By Andrés Fócil, WMT CEO

Every March, sports proves something powerful: fandom can form overnight and scale faster than most organizations are built to handle. One buzzer-beater or Cinderella run can turn millions of casual viewers into emotionally invested fans.

At WMT Digital, we see this dynamic play out in real time across our partners during March Madness:

Key Data from March Madness Fans Behavior

  • Elite Eight appearances drove up to 3.8x increases in traffic
  • New fan acquisition grew 80% to 450% across programs
  • Fan interactions increased 2-3.5x per session, often outpacing traffic growth
  • In some cases, basketball accounted for more than 40% of total digital traffic

Elite Eight appearances drove up to 3.8x increases in traffic and more than 5x growth in new fans. And in several cases, new fans consistently grew faster than total audience – clear evidence that March Madness is not just engaging fans, but creating them.

The takeaway is clear: the deeper the run, the faster the audience expands – and the more first-time fans enter the ecosystem.

But March Madness exposes a structural problem: the systems around fan engagement weren’t built to sustain intensity.

The next era of sports and entertainment will not be defined by moments, but by how organizations turn those moments into relationships.

Why Fans Disappear After the Moment

For decades, fan engagement has revolved around peak events: playoff pushes, championships, major concerts. These moments generate enormous energy, but most organizations lack the digital infrastructure to retain it.

Instead, engagement flows toward platforms teams don’t control. Social platforms capture the attention while teams retain only fragments of the data and relationship.

Fans visit a website, check a score, watch a highlight or buy a ticket – then leave. The digital fan experience rarely evolves, and fans who were highly engaged during a major moment predictably drift away. The energy of the moment never compounds.

__Given exercise A__.
Decide whether each statement below agrees with the piece on March Madness fan engagement. For each, answer yes or no and quote the deciding words from the piece.
(i) New fan acquisition grew by between 80% and 450% across programs.
(ii) Fan interactions rose as much as fivefold per session.
(iii) Social platforms leave teams with complete access to fan data.
The text and the records bear no relation to each other.

Target pointing data:
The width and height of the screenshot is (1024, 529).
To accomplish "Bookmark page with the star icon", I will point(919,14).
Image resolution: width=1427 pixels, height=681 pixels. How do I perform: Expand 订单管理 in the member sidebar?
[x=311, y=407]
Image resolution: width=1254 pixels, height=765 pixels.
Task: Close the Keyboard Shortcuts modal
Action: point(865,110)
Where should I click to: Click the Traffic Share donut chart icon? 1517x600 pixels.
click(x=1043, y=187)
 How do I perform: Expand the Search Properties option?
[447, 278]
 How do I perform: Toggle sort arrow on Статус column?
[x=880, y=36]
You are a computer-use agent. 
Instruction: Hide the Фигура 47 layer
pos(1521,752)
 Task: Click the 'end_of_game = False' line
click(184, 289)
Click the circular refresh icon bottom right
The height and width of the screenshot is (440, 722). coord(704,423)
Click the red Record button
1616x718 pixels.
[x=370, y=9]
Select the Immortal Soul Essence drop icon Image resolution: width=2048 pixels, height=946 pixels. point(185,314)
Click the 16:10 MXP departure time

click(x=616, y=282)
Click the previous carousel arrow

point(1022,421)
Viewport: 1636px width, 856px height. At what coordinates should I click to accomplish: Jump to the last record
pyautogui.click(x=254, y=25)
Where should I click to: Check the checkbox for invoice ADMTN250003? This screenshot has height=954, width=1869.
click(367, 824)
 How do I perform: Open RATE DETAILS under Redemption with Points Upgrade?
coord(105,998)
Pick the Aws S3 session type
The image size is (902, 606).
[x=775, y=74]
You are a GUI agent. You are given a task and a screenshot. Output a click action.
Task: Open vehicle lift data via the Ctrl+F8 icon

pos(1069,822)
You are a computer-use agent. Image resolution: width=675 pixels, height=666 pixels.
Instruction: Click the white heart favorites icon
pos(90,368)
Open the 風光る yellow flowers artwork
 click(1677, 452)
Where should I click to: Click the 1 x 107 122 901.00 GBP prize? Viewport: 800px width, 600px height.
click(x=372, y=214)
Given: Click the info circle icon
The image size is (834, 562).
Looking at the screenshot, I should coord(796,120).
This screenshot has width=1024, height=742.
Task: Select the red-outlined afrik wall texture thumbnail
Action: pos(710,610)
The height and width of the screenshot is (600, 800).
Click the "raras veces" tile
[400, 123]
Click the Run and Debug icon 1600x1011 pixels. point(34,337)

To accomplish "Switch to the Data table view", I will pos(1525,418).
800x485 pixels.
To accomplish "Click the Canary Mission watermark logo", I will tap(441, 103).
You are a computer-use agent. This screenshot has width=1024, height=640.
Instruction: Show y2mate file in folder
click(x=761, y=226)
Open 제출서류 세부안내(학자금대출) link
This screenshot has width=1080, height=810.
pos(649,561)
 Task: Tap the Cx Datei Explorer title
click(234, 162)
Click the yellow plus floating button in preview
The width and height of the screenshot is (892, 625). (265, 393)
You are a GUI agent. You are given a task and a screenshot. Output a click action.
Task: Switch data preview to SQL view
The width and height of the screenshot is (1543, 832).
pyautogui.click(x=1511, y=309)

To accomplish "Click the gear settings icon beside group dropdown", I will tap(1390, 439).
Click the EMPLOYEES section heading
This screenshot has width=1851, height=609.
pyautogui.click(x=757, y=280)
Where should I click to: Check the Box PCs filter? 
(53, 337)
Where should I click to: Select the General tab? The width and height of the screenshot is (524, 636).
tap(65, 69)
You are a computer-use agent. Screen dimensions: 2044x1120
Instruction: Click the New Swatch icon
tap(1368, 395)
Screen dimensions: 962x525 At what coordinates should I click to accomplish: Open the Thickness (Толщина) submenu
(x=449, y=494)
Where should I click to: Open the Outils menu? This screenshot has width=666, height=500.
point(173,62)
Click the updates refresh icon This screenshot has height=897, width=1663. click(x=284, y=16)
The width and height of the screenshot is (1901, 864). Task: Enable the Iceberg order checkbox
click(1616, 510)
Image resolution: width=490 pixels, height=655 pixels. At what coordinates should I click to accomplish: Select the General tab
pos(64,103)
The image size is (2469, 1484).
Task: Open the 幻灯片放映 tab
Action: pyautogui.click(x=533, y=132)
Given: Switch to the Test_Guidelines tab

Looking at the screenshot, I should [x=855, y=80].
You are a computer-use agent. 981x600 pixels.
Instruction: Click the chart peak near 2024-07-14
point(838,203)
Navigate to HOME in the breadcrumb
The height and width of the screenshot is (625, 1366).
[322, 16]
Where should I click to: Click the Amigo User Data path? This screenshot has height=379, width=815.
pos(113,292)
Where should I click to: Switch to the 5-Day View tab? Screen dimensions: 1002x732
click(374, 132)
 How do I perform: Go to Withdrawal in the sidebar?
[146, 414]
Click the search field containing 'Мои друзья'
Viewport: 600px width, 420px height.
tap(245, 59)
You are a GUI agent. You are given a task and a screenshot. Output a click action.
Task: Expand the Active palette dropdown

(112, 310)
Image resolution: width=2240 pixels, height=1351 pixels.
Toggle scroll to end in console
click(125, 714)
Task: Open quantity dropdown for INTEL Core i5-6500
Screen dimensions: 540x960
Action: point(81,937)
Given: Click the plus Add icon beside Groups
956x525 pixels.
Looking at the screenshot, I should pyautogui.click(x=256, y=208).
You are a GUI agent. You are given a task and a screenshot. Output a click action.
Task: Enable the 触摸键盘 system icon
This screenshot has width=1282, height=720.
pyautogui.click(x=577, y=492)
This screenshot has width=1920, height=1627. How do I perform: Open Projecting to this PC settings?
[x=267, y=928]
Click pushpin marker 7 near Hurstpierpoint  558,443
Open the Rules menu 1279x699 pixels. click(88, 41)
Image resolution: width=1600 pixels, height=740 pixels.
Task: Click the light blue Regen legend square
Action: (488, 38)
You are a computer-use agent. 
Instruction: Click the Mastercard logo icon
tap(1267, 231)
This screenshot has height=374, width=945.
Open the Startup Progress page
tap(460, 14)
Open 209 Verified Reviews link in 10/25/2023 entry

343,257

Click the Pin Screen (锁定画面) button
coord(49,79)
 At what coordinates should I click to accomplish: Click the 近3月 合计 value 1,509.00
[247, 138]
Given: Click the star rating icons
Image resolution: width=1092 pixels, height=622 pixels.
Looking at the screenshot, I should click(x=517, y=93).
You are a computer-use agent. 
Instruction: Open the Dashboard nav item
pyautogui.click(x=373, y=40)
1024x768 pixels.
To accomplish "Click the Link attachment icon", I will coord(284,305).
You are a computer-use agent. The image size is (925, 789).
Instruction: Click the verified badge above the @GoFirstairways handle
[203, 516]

__Given exercise B__. Duplicate the lines of the records starting at the line that contains "Given: Click the star rating icons" and ending at the last line of the records, including both ends.

__Worked solution A__.
(i) Yes: "New fan acquisition grew 80% to 450% across programs"
(ii) No: "Fan interactions increased 2-3.5x per session"
(iii) No: "teams retain only fragments of the data and relationship"

__Worked solution B__.
Given: Click the star rating icons
Image resolution: width=1092 pixels, height=622 pixels.
Looking at the screenshot, I should click(x=517, y=93).
You are a computer-use agent. 
Instruction: Open the Dashboard nav item
pyautogui.click(x=373, y=40)
1024x768 pixels.
To accomplish "Click the Link attachment icon", I will coord(284,305).
You are a computer-use agent. The image size is (925, 789).
Instruction: Click the verified badge above the @GoFirstairways handle
[203, 516]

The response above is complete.